[issue44603] REPL: exit when the user types exit instead of asking them to explicitly type exit()

Mark Dickinson report at bugs.python.org
Wed Jul 14 16:54:53 EDT 2021


Mark Dickinson <dickinsm at gmail.com> added the comment:

> the confusion that it can cause when there is a mismatch between the interactive interpreter and noninteractive execution

I've witnessed similar confusion when teaching, using IPython. After discovering that you can do

    In [1]: import pandas as pd
    In [2]: cd datafiles
    /Users/mdickinson/Desktop/datafiles
    In [3]: df = pd.read_csv("experiment0023.csv")

it's then a common error to copy those lines to a script and expect them to work. We learned to recommend that IPython's automagic always be turned off, so that at least we could easily explain that "if it starts with a %, it's a magic command interpreted by the IPython layer; otherwise it's passed to Python".

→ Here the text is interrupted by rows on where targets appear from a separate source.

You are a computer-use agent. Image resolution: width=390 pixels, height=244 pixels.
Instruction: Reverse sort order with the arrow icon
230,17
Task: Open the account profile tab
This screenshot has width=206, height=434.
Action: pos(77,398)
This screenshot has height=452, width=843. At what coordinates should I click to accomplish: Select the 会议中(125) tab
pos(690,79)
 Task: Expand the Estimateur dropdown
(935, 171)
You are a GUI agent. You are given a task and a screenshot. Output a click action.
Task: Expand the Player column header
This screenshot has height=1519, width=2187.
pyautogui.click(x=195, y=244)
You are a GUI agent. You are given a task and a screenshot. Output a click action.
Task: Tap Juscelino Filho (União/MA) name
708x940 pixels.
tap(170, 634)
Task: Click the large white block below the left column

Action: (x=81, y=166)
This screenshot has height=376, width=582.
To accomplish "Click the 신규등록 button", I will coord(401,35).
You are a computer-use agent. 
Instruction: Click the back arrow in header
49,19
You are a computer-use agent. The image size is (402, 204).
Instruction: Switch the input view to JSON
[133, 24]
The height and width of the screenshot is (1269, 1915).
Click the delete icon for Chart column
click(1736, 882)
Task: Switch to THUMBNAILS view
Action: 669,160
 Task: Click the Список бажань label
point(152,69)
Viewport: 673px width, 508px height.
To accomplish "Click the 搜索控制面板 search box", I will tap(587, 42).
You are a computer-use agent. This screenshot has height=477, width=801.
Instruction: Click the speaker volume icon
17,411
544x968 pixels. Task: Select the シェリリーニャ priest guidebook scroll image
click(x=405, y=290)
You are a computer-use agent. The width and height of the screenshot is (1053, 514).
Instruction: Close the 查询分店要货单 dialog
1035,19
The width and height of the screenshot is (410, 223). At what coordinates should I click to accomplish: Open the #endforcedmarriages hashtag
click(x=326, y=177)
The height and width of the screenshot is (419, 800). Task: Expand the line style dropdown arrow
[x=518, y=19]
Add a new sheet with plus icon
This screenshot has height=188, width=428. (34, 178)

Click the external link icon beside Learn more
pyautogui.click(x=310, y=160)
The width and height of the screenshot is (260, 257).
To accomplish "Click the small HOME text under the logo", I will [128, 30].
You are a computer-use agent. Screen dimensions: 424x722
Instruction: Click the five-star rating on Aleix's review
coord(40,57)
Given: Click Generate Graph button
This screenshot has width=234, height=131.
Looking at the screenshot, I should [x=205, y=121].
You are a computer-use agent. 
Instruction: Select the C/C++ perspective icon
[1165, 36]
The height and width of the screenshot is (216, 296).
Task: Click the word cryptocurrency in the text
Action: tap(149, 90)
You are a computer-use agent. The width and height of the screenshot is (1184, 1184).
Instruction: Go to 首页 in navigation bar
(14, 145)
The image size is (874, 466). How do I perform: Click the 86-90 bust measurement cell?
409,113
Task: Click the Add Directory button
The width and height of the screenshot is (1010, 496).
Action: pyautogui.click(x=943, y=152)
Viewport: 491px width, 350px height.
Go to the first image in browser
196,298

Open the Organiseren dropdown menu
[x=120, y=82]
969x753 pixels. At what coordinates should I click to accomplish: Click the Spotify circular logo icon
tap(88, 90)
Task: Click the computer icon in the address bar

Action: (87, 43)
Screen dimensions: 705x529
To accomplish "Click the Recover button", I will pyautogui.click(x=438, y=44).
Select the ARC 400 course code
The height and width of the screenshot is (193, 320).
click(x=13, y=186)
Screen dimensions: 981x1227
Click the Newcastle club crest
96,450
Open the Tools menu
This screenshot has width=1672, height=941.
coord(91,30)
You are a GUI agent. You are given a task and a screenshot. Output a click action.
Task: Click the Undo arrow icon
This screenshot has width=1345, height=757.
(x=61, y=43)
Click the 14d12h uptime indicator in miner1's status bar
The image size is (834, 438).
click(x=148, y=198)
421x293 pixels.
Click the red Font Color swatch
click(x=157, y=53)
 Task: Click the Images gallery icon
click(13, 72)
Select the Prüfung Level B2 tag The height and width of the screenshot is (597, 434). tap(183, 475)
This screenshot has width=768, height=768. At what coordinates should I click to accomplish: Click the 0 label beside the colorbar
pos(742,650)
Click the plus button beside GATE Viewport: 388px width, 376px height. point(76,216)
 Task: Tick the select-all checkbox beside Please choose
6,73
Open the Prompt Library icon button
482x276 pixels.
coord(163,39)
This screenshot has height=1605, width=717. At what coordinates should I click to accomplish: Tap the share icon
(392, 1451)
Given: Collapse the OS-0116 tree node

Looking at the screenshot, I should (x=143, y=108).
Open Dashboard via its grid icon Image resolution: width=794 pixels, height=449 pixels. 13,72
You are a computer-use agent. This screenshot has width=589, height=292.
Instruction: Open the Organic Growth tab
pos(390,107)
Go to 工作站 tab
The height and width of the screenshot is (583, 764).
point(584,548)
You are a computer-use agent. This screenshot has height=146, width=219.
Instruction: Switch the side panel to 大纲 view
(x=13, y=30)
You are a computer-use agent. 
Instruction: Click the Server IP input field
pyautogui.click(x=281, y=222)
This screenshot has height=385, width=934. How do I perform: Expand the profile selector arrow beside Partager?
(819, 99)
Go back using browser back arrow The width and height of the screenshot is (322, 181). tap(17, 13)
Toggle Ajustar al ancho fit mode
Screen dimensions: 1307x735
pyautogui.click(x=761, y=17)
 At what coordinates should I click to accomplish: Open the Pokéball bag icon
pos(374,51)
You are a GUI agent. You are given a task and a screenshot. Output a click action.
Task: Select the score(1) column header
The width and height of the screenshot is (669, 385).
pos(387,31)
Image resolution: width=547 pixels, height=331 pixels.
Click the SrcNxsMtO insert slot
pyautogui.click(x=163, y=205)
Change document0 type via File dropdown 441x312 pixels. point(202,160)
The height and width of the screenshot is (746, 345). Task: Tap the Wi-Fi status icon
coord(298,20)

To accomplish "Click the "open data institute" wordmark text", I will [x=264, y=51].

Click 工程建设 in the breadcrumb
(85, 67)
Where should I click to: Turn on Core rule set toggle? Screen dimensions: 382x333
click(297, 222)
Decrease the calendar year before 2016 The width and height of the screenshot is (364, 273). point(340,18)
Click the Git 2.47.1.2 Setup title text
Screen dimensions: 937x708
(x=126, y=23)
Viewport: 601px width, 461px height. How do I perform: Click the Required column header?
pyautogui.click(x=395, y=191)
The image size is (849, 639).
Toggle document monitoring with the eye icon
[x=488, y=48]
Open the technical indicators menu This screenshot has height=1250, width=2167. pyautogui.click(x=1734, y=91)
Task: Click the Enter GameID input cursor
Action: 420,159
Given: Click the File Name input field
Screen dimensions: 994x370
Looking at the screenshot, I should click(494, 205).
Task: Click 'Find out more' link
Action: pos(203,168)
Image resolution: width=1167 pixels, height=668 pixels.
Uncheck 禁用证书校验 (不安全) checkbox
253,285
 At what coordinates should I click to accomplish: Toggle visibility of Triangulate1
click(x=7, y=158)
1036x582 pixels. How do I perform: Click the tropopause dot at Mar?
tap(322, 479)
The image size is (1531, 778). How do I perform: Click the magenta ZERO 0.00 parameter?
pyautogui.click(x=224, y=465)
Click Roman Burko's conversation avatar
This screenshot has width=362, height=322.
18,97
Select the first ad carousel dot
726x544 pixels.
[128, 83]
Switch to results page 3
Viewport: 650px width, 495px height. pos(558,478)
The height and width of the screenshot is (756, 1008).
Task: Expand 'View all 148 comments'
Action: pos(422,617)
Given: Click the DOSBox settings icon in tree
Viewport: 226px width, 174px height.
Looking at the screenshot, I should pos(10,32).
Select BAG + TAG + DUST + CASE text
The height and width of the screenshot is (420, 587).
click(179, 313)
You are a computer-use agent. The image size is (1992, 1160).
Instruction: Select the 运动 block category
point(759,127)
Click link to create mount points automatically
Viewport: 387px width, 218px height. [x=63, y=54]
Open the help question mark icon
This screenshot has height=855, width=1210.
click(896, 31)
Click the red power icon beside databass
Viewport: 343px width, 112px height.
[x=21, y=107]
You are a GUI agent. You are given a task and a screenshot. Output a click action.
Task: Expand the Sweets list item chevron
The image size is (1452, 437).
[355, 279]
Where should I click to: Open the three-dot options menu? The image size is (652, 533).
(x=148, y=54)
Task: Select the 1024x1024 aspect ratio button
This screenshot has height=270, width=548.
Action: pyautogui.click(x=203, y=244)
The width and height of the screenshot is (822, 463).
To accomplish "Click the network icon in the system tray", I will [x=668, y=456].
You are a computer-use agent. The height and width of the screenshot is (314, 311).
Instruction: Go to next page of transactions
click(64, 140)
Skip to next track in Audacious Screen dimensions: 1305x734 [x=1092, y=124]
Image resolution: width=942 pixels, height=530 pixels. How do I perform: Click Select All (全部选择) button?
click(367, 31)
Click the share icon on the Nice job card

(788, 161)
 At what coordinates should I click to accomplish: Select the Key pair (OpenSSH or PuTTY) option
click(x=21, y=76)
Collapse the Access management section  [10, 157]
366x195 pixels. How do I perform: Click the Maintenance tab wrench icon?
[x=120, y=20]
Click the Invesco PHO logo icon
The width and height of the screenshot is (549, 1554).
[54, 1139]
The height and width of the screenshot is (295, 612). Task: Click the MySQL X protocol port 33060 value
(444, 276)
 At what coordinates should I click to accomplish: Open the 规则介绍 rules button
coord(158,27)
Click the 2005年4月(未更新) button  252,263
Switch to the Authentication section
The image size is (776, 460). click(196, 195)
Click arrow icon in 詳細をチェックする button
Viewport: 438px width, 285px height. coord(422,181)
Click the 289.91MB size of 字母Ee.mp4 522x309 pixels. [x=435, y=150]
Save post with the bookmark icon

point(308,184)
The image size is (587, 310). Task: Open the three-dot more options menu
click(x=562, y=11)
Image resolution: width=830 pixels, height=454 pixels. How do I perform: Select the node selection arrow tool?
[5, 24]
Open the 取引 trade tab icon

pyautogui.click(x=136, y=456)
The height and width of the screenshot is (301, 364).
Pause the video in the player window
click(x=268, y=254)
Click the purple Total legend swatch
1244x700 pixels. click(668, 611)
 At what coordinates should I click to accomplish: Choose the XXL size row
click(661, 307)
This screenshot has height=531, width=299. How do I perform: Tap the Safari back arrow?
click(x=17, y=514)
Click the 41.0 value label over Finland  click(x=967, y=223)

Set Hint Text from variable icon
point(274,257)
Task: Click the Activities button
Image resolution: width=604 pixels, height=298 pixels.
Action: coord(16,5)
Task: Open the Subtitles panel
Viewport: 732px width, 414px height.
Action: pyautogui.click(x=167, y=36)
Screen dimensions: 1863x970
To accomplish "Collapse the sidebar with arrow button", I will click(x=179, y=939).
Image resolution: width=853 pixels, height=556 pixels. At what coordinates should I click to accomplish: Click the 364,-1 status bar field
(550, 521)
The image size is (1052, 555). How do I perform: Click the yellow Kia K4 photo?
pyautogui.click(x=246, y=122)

If Python grew a similar interpreter layer (which seems like one possible solution here), I think we'd have the same issue of making it easy for users to distinguish "commands" intended for the interactive interpreter from those interpreted by the Python core. I could imagine ending up with users typing "%exit" or "!exit" to exit, but one you're adding an extra sigil to distinguish your commands from plain old references to Python objects it doesn't seem so different from having to type "exit()".